The findings, reported in the journal Gut , highlight the need for judicious use of this broad category of drugs, which are frequently improperly or overprescribed, the authors report.
"The primary message of this study is the importance of antibiotic stewardship: not treating common viral infections with antibiotics, using them for the shortest time period possible, and using targeted antibiotics rather than broad spectrum ones," said study leader Cynthia L. Sears, M.D., Bloomberg~Kimmel Professor of Cancer Immunotherapy at the Johns Hopkins Kimmel Cancer Center. "This research adds to our understanding that these drugs can have significant off-target effects, including the induction of chronic illnesses."
Sears cautions that medical records studies like hers are not designed to demonstrate cause and effect, but to identify possible associations between risk factors and disease.
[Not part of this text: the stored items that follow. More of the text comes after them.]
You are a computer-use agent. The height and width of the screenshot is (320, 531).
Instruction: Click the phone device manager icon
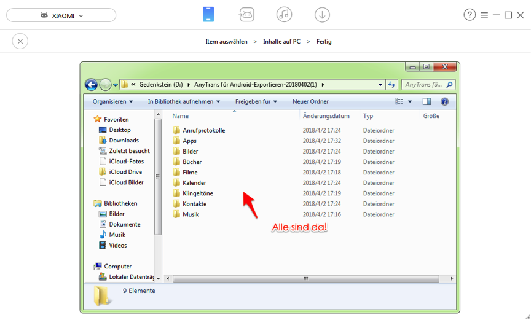(x=208, y=15)
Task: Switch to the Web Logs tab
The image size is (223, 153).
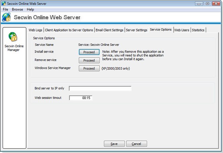Action: coord(35,30)
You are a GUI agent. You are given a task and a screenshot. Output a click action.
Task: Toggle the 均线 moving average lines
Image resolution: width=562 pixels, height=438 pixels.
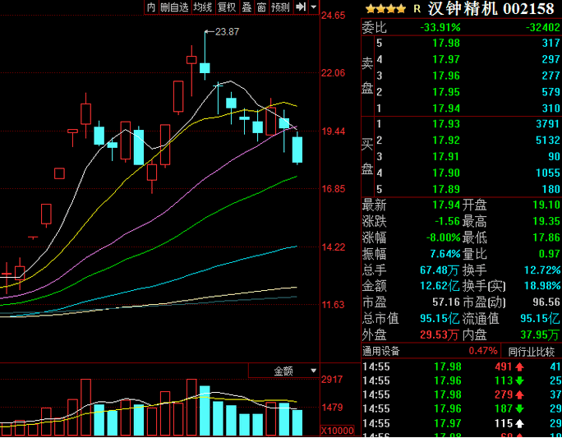pyautogui.click(x=202, y=7)
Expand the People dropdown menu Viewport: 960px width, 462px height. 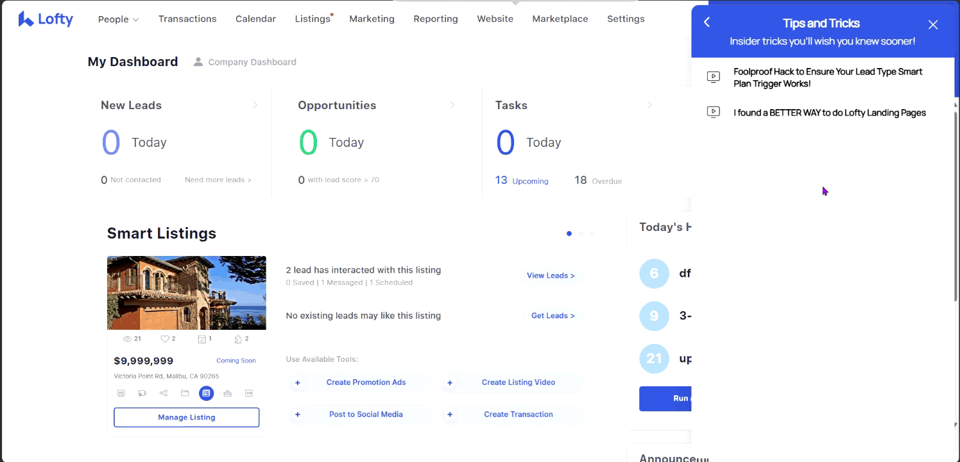pos(118,19)
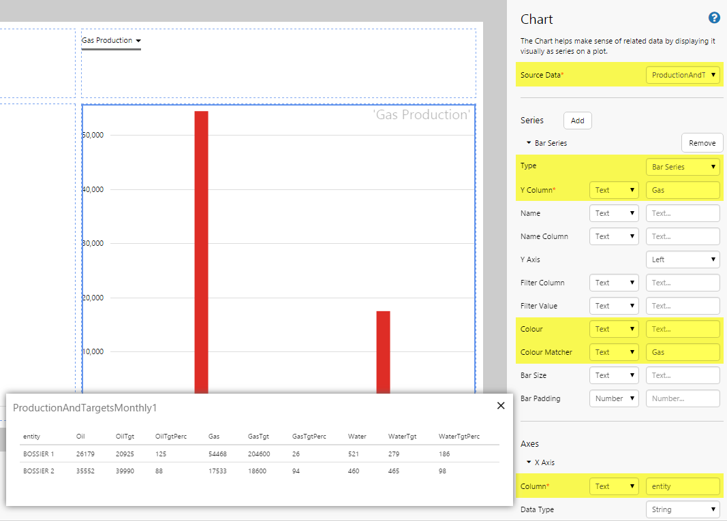Click the series Name text field

pyautogui.click(x=683, y=213)

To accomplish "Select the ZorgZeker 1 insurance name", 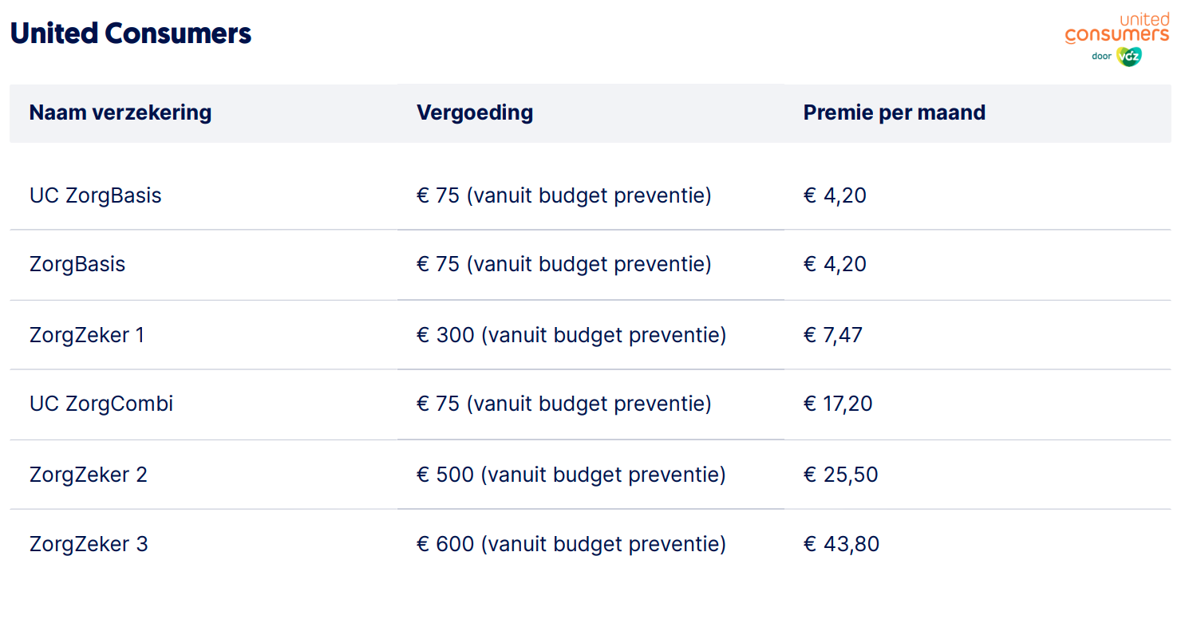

But she notes that because the database held so much specific information over a long period of time that the study authors concluded that the most likely explanation for the bump in colon cancer risk is the radical change that antibiotics wreak on the microbiome - the collection of bacteria that live in the intestines.
"Antibiotics are widely prescribed throughout the world to treat bacterial infections, and there is growing evidence, including several epidemiological database studies, that link use of these drugs to the risk of colorectal cancer," explained Sears and Jiajia Zhang, M.D., M.P.H., a Bloomberg~Kimmel Institute for Cancer Immunotherapy researcher.
However, the investigators mentioned that these past studies have had a variety of drawbacks, including failure to control for other colorectal cancer risk factors (family history, history of obesity, smoking, alcohol use, and diabetes) recall bias in patients' recollections about antibiotic use, failure to separate data about colon and rectal cancers, and too few study participants to produce meaningful conclusions.
To learn more about the association between antibiotics and colorectal cancers, Sears, Zhang, and their colleagues mined data from the Clinical Practice Research Datalink (CPRD), one of the world's largest electronic medical record databases of "anonymised" clinical records, information that does not identify individual patients.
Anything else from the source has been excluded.